(Extracted data entries)
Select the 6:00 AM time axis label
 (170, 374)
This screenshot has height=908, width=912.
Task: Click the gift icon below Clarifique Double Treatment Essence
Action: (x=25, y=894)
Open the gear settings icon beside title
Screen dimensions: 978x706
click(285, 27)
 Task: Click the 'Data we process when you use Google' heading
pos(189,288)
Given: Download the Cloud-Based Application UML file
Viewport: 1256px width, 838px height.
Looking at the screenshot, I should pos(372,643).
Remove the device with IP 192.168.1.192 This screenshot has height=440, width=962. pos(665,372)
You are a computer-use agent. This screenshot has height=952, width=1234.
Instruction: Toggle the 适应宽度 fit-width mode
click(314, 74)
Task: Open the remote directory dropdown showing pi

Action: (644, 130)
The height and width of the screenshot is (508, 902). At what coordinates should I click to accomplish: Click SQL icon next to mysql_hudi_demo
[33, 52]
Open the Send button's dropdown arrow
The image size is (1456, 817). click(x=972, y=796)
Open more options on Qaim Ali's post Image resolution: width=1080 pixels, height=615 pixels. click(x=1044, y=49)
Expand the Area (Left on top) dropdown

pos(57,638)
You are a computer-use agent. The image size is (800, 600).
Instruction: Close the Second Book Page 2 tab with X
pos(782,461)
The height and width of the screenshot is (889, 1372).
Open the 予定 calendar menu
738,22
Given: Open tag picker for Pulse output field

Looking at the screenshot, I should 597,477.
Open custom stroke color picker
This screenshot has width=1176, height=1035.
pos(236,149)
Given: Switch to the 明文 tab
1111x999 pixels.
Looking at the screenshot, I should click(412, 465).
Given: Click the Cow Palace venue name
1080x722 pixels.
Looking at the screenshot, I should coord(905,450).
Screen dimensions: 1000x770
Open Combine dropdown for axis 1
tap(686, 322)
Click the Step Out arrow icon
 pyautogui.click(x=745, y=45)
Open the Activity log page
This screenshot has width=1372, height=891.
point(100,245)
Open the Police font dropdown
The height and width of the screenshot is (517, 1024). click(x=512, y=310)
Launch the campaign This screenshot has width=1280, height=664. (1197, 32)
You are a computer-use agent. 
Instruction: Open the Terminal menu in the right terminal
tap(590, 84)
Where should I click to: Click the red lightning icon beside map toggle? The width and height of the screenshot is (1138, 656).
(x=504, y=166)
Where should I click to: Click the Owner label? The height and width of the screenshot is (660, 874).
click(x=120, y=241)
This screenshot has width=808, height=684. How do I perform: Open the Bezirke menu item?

Exercise: Output the lines of the records, copied word for word, starting with the line that contains "You are a computer-use agent. The" and going on through the line that contains "Looking at the screenshot, I should click(412, 465).", including both of those lines.

Output for this exercise:
You are a computer-use agent. The image size is (800, 600).
Instruction: Close the Second Book Page 2 tab with X
pos(782,461)
The height and width of the screenshot is (889, 1372).
Open the 予定 calendar menu
738,22
Given: Open tag picker for Pulse output field

Looking at the screenshot, I should 597,477.
Open custom stroke color picker
This screenshot has width=1176, height=1035.
pos(236,149)
Given: Switch to the 明文 tab
1111x999 pixels.
Looking at the screenshot, I should click(412, 465).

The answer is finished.